Pero los discípulos no tienen oídos para estas últimas palabras, y se sienten profundamente turbados. Es como saber que están en el lado correcto, que son el equipo ganador, ellos ese grupito de ahí... y luego verse sumidos en un abismo. Delante de ellos está la muerte de Cristo, ¡del Mesías! Algo absurdo, inaudito. Debieron de hacer una pausa, preñados de tensión, como ocurre cuando los sueños y el entusiasmo se desvanecen de repente.
Jesús pronunció este discurso abiertamente, sin pelos en la lengua. Pedro, entonces, -¡sí, él! - se lo llevó aparte. Jesús habla abiertamente y Pedro quiere que lo haga dentro. No quiere aclaraciones, no: Pedro quiere «reprender» a Jesús. También esto es inaudito: el discípulo reprende al maestro. Pedro reprende a Jesús por haber elegido el camino equivocado, por no haber entendido cómo funciona: él se lleva la gloria, el éxito, el triunfo de su misión, y también los que están con él. No el sufrimiento y la muerte que corresponden a los perdedores. Jesús se vuelve hacia él y hacia los discípulos.
Evidentemente, mientras Pedro hablaba, miraba a otra parte. Así que los ojos de Pedro no vieron los de Jesús: no habrían mantenido su intensidad, tal vez. Y Jesús estalla: «¡Apártate de mí, Satanás! Porque no piensas según Dios, sino según los hombres».
Pedro, el «bienaventurado» es ahora Pedro el «Satanás», el tentador. El mismo Pedro que había tenido una revelación del Padre sobre la identidad mesiánica de Jesús, y que había sido puesto como piedra fundamental de la Iglesia. La mirada de Pedro se nubla de humillación, pero también de ambiguos reflejos luciferinos. La imaginación se esfuerza por pensarlo. La tensión es muy alta.

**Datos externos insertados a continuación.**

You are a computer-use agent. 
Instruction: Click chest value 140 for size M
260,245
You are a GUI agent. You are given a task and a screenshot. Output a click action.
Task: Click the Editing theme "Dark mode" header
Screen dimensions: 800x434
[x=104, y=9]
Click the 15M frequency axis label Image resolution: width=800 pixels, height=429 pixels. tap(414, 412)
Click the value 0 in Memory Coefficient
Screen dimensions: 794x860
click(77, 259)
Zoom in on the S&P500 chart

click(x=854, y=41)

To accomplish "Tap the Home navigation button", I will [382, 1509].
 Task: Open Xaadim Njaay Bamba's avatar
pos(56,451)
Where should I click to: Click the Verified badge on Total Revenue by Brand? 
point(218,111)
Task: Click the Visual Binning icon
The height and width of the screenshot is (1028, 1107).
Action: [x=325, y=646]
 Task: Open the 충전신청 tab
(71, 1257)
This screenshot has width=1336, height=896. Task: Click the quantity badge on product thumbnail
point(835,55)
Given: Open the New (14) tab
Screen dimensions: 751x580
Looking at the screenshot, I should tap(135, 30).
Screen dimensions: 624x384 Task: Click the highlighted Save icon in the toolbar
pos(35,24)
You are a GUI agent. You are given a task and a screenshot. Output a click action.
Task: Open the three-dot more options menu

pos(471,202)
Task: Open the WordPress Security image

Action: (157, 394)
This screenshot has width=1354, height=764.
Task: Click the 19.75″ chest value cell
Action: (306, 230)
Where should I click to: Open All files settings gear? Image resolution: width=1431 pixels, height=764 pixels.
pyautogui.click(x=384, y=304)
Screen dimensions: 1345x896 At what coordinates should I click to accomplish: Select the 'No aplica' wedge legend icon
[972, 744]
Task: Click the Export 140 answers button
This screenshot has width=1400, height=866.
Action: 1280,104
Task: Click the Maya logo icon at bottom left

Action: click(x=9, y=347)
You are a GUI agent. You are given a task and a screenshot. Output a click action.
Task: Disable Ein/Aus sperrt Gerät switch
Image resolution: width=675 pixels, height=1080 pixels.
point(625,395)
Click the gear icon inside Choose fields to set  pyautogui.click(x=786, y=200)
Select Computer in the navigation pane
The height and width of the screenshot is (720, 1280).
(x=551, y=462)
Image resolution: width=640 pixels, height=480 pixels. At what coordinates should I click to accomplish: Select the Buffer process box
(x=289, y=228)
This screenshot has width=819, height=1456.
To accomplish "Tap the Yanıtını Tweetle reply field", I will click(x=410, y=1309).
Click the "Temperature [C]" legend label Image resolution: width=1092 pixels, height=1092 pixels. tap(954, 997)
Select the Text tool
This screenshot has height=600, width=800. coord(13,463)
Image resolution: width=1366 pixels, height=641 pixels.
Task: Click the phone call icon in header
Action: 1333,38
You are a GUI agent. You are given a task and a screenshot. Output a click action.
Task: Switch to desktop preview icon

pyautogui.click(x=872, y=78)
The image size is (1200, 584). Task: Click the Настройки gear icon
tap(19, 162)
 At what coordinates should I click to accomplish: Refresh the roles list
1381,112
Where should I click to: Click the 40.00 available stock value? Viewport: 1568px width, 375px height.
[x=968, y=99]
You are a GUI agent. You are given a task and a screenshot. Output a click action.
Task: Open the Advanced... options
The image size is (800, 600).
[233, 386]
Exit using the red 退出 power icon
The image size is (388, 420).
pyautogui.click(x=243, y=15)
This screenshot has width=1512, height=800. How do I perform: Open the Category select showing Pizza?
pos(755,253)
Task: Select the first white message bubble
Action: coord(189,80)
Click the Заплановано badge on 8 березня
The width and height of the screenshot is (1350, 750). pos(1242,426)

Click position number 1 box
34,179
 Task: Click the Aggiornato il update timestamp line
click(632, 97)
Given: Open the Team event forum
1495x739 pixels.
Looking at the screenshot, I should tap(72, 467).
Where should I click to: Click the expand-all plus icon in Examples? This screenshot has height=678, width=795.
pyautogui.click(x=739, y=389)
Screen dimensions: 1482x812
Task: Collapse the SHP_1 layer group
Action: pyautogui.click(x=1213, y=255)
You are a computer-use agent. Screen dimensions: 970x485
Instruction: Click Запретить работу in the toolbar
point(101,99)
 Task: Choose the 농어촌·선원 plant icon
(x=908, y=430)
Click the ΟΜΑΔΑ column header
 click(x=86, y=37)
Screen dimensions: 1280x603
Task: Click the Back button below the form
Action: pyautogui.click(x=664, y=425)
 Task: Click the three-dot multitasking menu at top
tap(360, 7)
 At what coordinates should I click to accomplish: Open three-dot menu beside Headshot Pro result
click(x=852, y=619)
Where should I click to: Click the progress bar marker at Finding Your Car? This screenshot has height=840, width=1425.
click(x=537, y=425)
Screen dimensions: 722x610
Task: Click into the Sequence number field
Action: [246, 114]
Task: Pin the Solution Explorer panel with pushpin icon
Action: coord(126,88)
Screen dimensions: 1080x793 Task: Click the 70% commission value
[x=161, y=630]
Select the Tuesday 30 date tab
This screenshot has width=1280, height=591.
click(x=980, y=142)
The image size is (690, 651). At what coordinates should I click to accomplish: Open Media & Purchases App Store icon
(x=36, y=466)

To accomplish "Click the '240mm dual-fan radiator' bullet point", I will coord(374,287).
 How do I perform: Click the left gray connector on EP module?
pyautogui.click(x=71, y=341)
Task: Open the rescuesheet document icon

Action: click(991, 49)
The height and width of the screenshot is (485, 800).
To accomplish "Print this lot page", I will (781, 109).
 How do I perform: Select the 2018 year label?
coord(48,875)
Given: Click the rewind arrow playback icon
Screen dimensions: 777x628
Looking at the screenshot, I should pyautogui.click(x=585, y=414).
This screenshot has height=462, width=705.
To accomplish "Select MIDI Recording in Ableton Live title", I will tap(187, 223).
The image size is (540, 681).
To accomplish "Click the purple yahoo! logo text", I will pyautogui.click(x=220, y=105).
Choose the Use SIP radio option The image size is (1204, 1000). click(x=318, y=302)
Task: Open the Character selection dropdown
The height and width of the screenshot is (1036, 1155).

Pedro está tentando a Jesús con el artero espejismo del éxito, del poder. Y representa a todos los cristianos que alardean de la cruz para imponerla, para hacer prevalecer la lógica del compromiso con el poder, de la voluntad de prevalecer. También ellos son «Satanás». Pedro está en crisis: su imagen de Dios se derrumba. Jesús aparta ahora los ojos de Pedro y mira a todos los discípulos: «Si alguno quiere venir en pos de mí, niéguese a sí mismo, tome su cruz y sígame. Porque el que quiera salvar su vida, la perderá; pero el que pierda su vida por mí y por el Evangelio, la salvará»
«Si alguno quiere venir en pos de mí...": ¿qué habían hecho hasta ahora los suyos sino ir en pos de él? Pero ahora Jesús se encontraba en una encrucijada: había sido reconocido como el Mesías, y ya no podía correr el riesgo de que la lógica del éxito mundano les nublara la mente. Así, ataca frontalmente el deseo de los discípulos de «salvar sus vidas», de hacer que sus vidas tengan éxito, un deseo que puede estar dentro de nuestras mejores intenciones. Y les pregunta a todos: «¿De qué le sirve al hombre ganar el mundo entero si pierde su propia vida?». El camino de Dios pasa por otra parte. Para los discípulos ya nada será como antes.